*What is required*:
Every line below needs to be returned exactly as written.

Stored records:
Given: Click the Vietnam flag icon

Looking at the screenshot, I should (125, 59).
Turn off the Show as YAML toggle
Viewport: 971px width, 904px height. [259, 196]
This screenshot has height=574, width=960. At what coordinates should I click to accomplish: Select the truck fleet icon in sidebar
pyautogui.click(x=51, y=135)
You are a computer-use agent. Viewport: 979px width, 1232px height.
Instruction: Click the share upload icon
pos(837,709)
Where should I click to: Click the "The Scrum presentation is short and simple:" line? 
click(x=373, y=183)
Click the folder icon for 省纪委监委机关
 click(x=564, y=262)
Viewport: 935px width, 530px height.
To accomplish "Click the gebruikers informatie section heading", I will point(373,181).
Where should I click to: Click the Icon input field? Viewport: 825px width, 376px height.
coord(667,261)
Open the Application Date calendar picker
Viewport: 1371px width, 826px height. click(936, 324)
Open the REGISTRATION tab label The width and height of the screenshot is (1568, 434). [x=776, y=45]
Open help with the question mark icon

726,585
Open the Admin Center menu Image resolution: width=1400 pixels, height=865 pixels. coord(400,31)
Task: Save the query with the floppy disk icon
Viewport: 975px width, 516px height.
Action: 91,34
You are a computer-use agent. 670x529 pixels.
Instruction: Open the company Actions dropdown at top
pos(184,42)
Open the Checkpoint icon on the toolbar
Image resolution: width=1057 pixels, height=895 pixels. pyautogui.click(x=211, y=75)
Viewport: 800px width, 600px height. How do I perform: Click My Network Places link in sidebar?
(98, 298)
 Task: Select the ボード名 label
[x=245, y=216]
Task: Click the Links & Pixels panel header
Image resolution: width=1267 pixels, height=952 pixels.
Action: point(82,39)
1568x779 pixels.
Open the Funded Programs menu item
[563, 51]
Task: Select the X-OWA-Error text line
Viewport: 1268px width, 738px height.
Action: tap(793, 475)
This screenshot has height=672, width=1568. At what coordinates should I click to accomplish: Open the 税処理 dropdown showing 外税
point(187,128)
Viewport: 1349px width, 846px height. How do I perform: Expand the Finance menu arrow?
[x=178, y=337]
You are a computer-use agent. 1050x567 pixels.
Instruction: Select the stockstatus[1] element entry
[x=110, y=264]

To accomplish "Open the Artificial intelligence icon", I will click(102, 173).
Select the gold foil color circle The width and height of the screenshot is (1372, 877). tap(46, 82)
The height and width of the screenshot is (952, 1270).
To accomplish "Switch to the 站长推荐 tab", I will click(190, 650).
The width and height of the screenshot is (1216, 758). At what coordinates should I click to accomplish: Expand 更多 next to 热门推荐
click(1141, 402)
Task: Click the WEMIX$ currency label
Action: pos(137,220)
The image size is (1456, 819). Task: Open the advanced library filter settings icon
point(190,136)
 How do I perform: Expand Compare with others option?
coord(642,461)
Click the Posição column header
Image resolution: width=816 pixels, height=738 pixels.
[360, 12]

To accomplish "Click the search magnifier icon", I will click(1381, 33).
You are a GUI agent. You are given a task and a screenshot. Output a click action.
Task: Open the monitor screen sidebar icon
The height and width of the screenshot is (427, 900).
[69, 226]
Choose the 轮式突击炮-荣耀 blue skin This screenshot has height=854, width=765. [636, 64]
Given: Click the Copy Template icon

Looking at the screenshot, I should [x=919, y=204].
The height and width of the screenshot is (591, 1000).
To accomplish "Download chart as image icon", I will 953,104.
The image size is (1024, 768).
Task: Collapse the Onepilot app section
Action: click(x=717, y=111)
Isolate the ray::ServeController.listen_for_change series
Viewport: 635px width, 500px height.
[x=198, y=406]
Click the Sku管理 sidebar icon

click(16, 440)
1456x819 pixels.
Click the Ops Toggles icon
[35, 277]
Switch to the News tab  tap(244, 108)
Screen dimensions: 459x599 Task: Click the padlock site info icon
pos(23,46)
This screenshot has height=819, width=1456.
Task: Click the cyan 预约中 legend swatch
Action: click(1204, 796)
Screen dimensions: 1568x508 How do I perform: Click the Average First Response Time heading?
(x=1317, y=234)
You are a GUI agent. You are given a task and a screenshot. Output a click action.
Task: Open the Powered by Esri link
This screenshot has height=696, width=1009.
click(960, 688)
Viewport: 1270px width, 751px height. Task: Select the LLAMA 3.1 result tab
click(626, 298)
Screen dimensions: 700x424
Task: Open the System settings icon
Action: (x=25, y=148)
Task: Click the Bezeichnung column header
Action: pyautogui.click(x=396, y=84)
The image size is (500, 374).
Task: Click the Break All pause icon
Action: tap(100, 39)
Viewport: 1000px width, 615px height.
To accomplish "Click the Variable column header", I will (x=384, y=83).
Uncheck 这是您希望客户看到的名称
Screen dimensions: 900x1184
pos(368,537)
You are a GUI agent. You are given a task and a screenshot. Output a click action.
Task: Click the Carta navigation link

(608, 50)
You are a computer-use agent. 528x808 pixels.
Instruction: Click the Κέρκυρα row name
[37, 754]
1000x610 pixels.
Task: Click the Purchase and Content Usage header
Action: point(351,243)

*Answer below*:
Given: Click the Vietnam flag icon

Looking at the screenshot, I should (125, 59).
Turn off the Show as YAML toggle
Viewport: 971px width, 904px height. [259, 196]
This screenshot has height=574, width=960. At what coordinates should I click to accomplish: Select the truck fleet icon in sidebar
pyautogui.click(x=51, y=135)
You are a computer-use agent. Viewport: 979px width, 1232px height.
Instruction: Click the share upload icon
pos(837,709)
Where should I click to: Click the "The Scrum presentation is short and simple:" line? 
click(x=373, y=183)
Click the folder icon for 省纪委监委机关
 click(x=564, y=262)
Viewport: 935px width, 530px height.
To accomplish "Click the gebruikers informatie section heading", I will point(373,181).
Where should I click to: Click the Icon input field? Viewport: 825px width, 376px height.
coord(667,261)
Open the Application Date calendar picker
Viewport: 1371px width, 826px height. click(936, 324)
Open the REGISTRATION tab label The width and height of the screenshot is (1568, 434). [x=776, y=45]
Open help with the question mark icon

726,585
Open the Admin Center menu Image resolution: width=1400 pixels, height=865 pixels. coord(400,31)
Task: Save the query with the floppy disk icon
Viewport: 975px width, 516px height.
Action: 91,34
You are a computer-use agent. 670x529 pixels.
Instruction: Open the company Actions dropdown at top
pos(184,42)
Open the Checkpoint icon on the toolbar
Image resolution: width=1057 pixels, height=895 pixels. pyautogui.click(x=211, y=75)
Viewport: 800px width, 600px height. How do I perform: Click My Network Places link in sidebar?
(98, 298)
 Task: Select the ボード名 label
[x=245, y=216]
Task: Click the Links & Pixels panel header
Image resolution: width=1267 pixels, height=952 pixels.
Action: point(82,39)
1568x779 pixels.
Open the Funded Programs menu item
[563, 51]
Task: Select the X-OWA-Error text line
Viewport: 1268px width, 738px height.
Action: tap(793, 475)
This screenshot has height=672, width=1568. At what coordinates should I click to accomplish: Open the 税処理 dropdown showing 外税
point(187,128)
Viewport: 1349px width, 846px height. How do I perform: Expand the Finance menu arrow?
[x=178, y=337]
You are a computer-use agent. 1050x567 pixels.
Instruction: Select the stockstatus[1] element entry
[x=110, y=264]

To accomplish "Open the Artificial intelligence icon", I will click(102, 173).
Select the gold foil color circle The width and height of the screenshot is (1372, 877). tap(46, 82)
The height and width of the screenshot is (952, 1270).
To accomplish "Switch to the 站长推荐 tab", I will click(190, 650).
The width and height of the screenshot is (1216, 758). At what coordinates should I click to accomplish: Expand 更多 next to 热门推荐
click(1141, 402)
Task: Click the WEMIX$ currency label
Action: pos(137,220)
The image size is (1456, 819). Task: Open the advanced library filter settings icon
point(190,136)
 How do I perform: Expand Compare with others option?
coord(642,461)
Click the Posição column header
Image resolution: width=816 pixels, height=738 pixels.
[360, 12]

To accomplish "Click the search magnifier icon", I will click(1381, 33).
You are a GUI agent. You are given a task and a screenshot. Output a click action.
Task: Open the monitor screen sidebar icon
The height and width of the screenshot is (427, 900).
[69, 226]
Choose the 轮式突击炮-荣耀 blue skin This screenshot has height=854, width=765. [636, 64]
Given: Click the Copy Template icon

Looking at the screenshot, I should [x=919, y=204].
The height and width of the screenshot is (591, 1000).
To accomplish "Download chart as image icon", I will 953,104.
The image size is (1024, 768).
Task: Collapse the Onepilot app section
Action: click(x=717, y=111)
Isolate the ray::ServeController.listen_for_change series
Viewport: 635px width, 500px height.
[x=198, y=406]
Click the Sku管理 sidebar icon

click(16, 440)
1456x819 pixels.
Click the Ops Toggles icon
[35, 277]
Switch to the News tab  tap(244, 108)
Screen dimensions: 459x599 Task: Click the padlock site info icon
pos(23,46)
This screenshot has height=819, width=1456.
Task: Click the cyan 预约中 legend swatch
Action: click(1204, 796)
Screen dimensions: 1568x508 How do I perform: Click the Average First Response Time heading?
(x=1317, y=234)
You are a GUI agent. You are given a task and a screenshot. Output a click action.
Task: Open the Powered by Esri link
This screenshot has height=696, width=1009.
click(960, 688)
Viewport: 1270px width, 751px height. Task: Select the LLAMA 3.1 result tab
click(626, 298)
Screen dimensions: 700x424
Task: Open the System settings icon
Action: (x=25, y=148)
Task: Click the Bezeichnung column header
Action: pyautogui.click(x=396, y=84)
The image size is (500, 374).
Task: Click the Break All pause icon
Action: tap(100, 39)
Viewport: 1000px width, 615px height.
To accomplish "Click the Variable column header", I will (x=384, y=83).
Uncheck 这是您希望客户看到的名称
Screen dimensions: 900x1184
pos(368,537)
You are a GUI agent. You are given a task and a screenshot. Output a click action.
Task: Click the Carta navigation link

(608, 50)
You are a computer-use agent. 528x808 pixels.
Instruction: Click the Κέρκυρα row name
[37, 754]
1000x610 pixels.
Task: Click the Purchase and Content Usage header
Action: point(351,243)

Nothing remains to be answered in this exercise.